One of the deepest changes brought by AI is not only the speed at which developers can write code. It is who can now build something that works.
Today, a person with strong product vision, project management skills, architectural sensitivity, infrastructure knowledge or operational experience can use an AI assistant to turn an idea into a real platform. They may not know how to write code in the traditional sense. They may not know every detail of a framework. But they can describe a flow, reason about requirements, request iterations, evaluate an interface, connect APIs and imagine a product.
And with the right tools, they can obtain something that not only runs, but appears to work very well.
Working does not mean production ready
Software has always had this tension. Something can work on a laptop, in staging or during a sales demo, while still not being ready for real users, real data, real traffic, real incidents and real accountability.
AI amplifies that tension because it drastically lowers the cost of reaching the first working version. In a few hours, a person can generate a backend, a dashboard, an integration, a pipeline, an authentication system, a landing page, a payment workflow or a SaaS prototype. This is powerful. But it also makes it easier to skip the uncomfortable questions.
Where are the tests? How are secrets handled? What happens when an external service is unavailable? How do we roll back? Who monitors errors? Does logging expose sensitive data? Are dependencies up to date? Does the permission model actually hold? Can the database be migrated without losing data? Is the system understandable by someone other than the person who generated it?

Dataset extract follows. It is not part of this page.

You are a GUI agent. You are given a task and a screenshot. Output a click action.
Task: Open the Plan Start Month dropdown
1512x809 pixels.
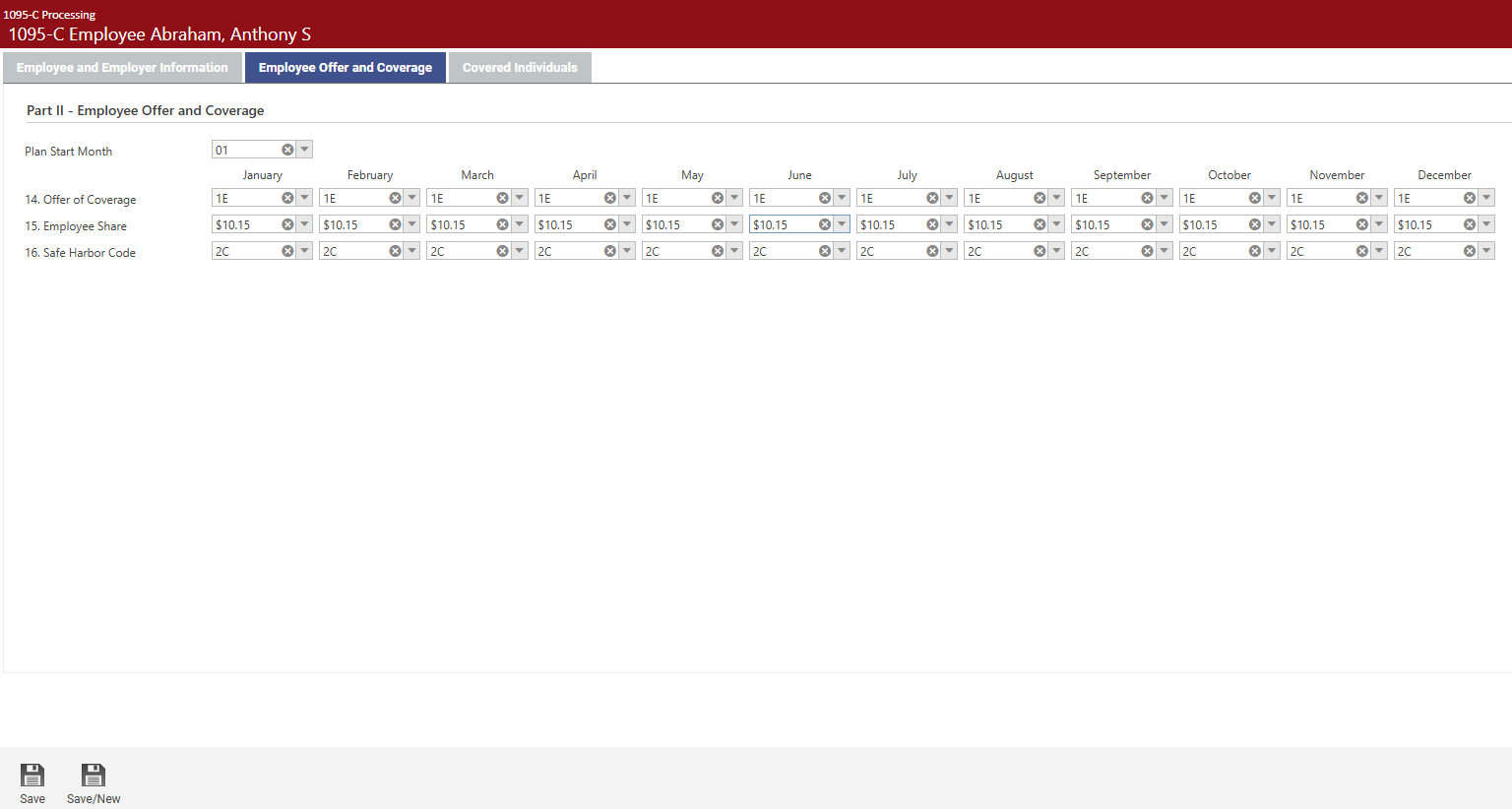tap(305, 150)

Those questions do not disappear because the code was written by a model. They become more important, because the person guiding generation may not know all the failure modes a senior engineer has learned to look for.
The new software creator
The interesting figure is not only the developer who uses AI to move faster. It is also the technical product manager, the founder, the designer with system thinking, the infrastructure consultant, the architect who knows what they want to achieve but does not want to write every line of code.
These people can have a valuable quality: they see the problem. They understand the user flow, the business context, the product value, the organizational constraints and the operational impact. Until recently, they had to translate all of that into specifications for a development team. Today, they can enter the construction loop directly.
This is a massive change. It can unlock creativity, reduce friction, allow more people to prototype solutions and bring ideas to market that would previously have remained stuck. It would be short-sighted to see only the risk.
But precisely because it is powerful, it requires a new distinction: being able to guide AI toward producing software is not the same as being able to govern that software over time.
Vibe coding is changing senior developers too
The issue does not only concern people who cannot program. Many experienced developers are also changing how they work. With vibe coding, you describe the intent, let the model produce significant blocks of code, review selectively, test, correct and iterate.
In many cases, this works extremely well. A senior with good judgment can use AI to accelerate refactoring, boilerplate, tests, debugging, documentation, migrations and legacy code analysis. But there is a subtle drift: the more reliable the model appears, the less we truly inspect. The more the code "passes", the more tempting it becomes to trust it.
Senior competence may shift from knowing how to write code to knowing how to recognize when generated code is dangerous. That is a natural transition, but not a free one. If review becomes superficial, if tests are generated by the same model that wrote the code, if architecture grows by inertia, then we are not accelerating engineering. We are accelerating technical debt.
The future of software may not be shaped by people who cannot build. It may be shaped by people who can build too easily and realize too late what they have built.
What if AI is not there?
There is another point the industry tends to remove from the conversation: we are starting to build workflows assuming that AI is always available, always accessible, always affordable, always governed by the same policies and always capable enough to help us maintain the system.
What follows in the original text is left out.